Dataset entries
Content starts
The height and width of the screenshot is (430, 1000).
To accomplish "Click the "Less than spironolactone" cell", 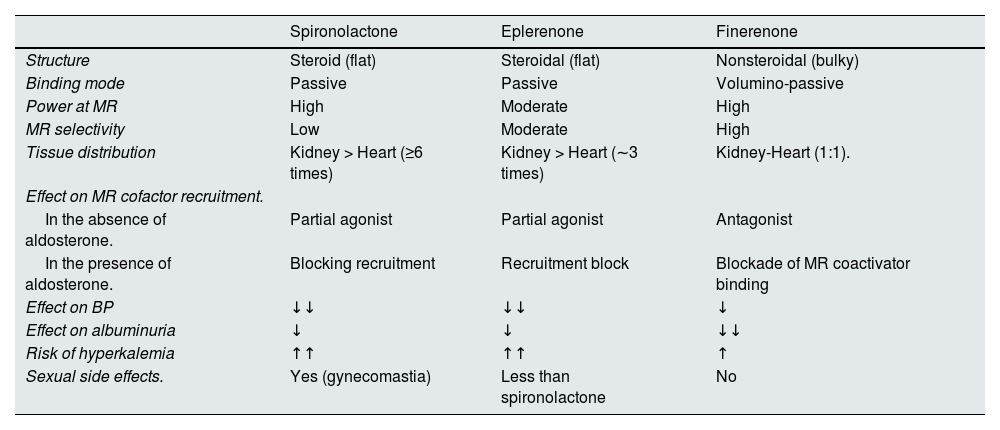I will click(553, 386).
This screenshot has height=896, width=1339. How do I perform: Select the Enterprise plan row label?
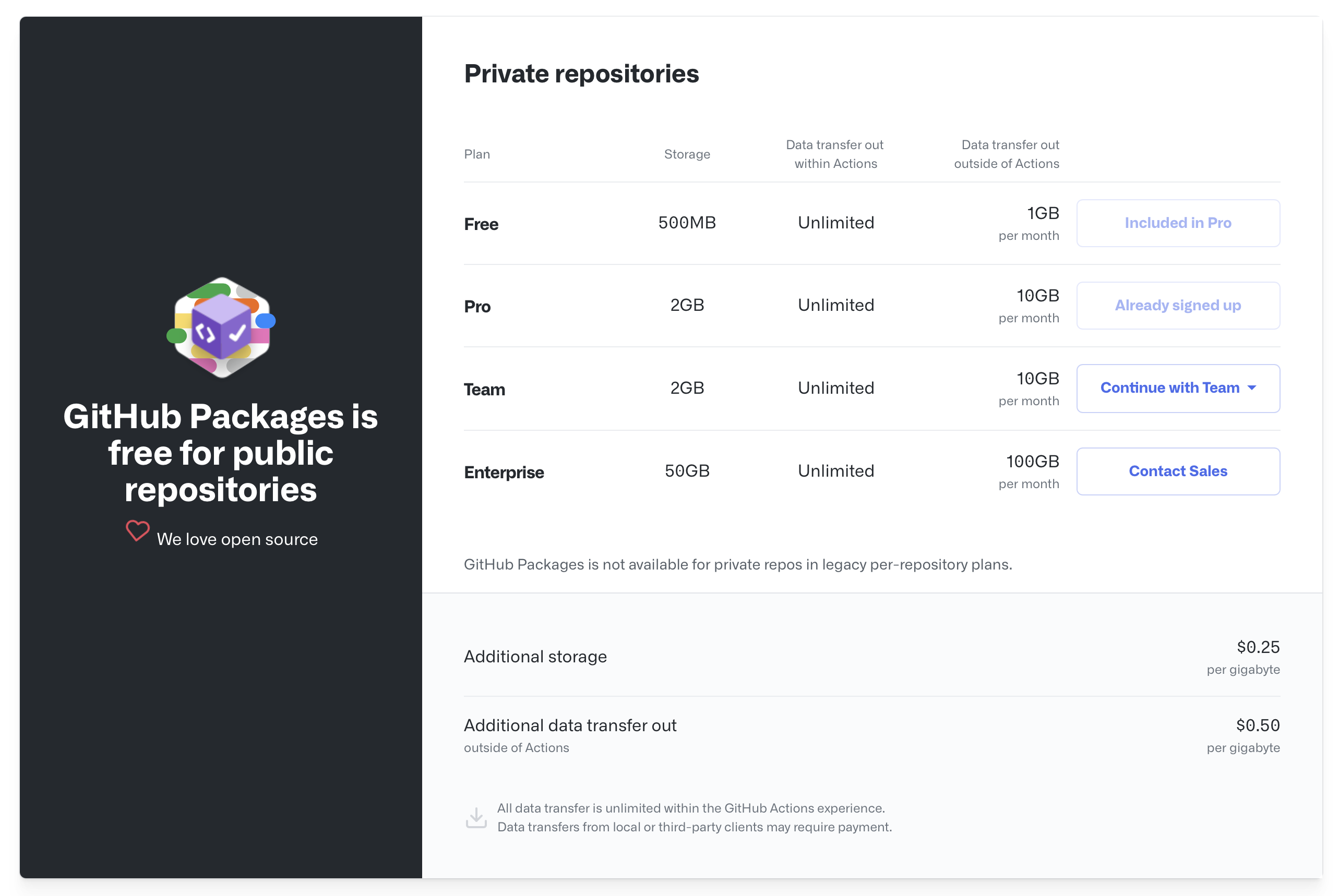tap(504, 473)
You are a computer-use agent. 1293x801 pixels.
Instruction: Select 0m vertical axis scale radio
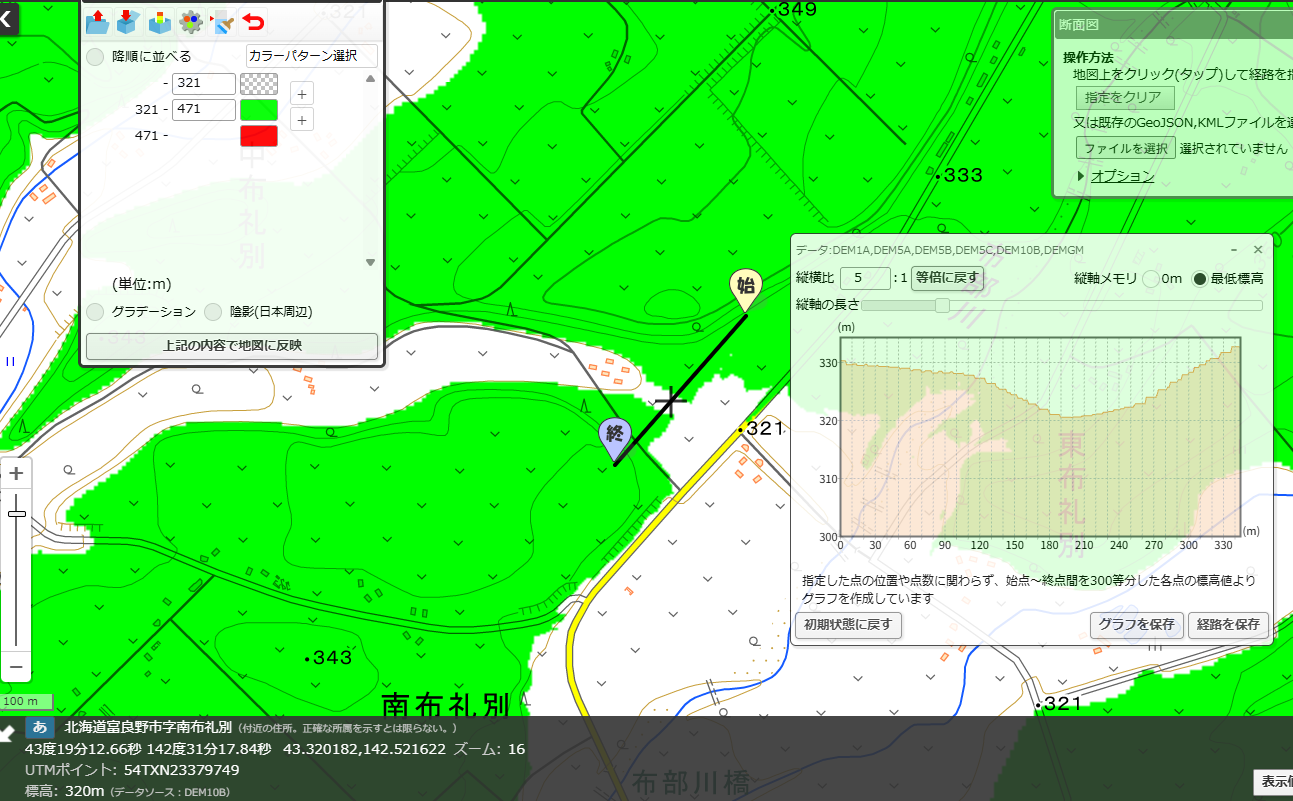(1151, 278)
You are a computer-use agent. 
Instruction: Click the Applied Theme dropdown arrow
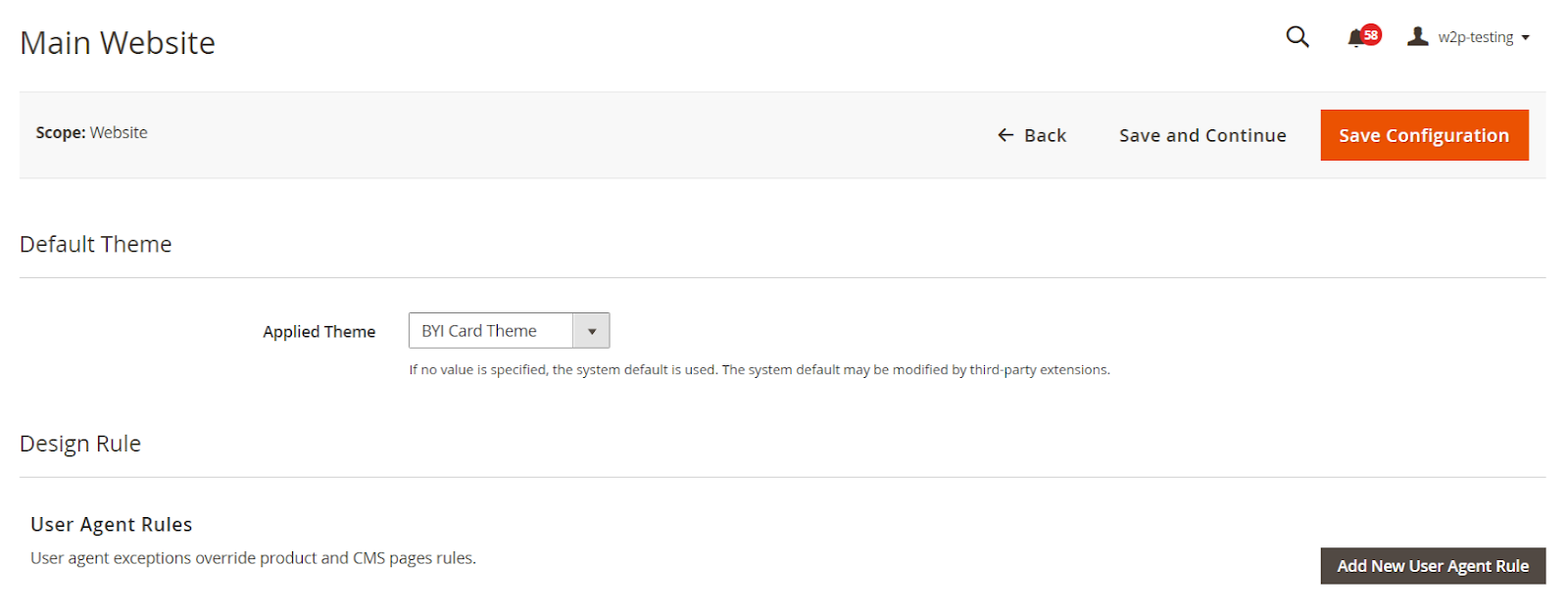tap(591, 331)
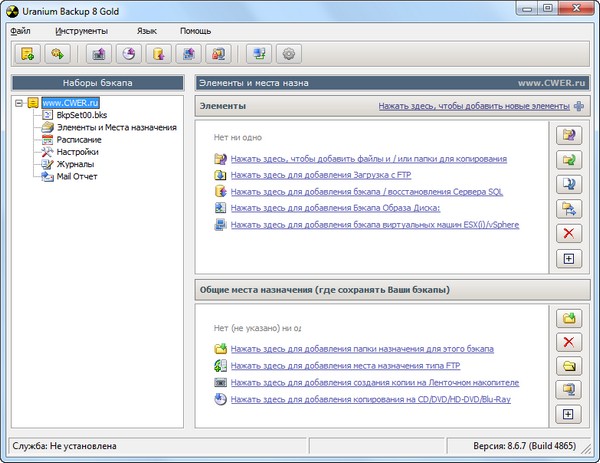Viewport: 600px width, 463px height.
Task: Select Расписание in backup set tree
Action: (x=79, y=140)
Content ends
_Exercise goal:_
In the data above, find the line with "You are a computer-use agent. 1293x801" and repeat it and every line after it through the end, exactly; leave the pictures out.

_Your response:_
You are a computer-use agent. 1293x801 pixels.
Instruction: Select 0m vertical axis scale radio
(1151, 278)
You are a computer-use agent. 
Instruction: Click the Applied Theme dropdown arrow
tap(591, 331)
Viewport: 600px width, 463px height.
Task: Select Расписание in backup set tree
Action: (x=79, y=140)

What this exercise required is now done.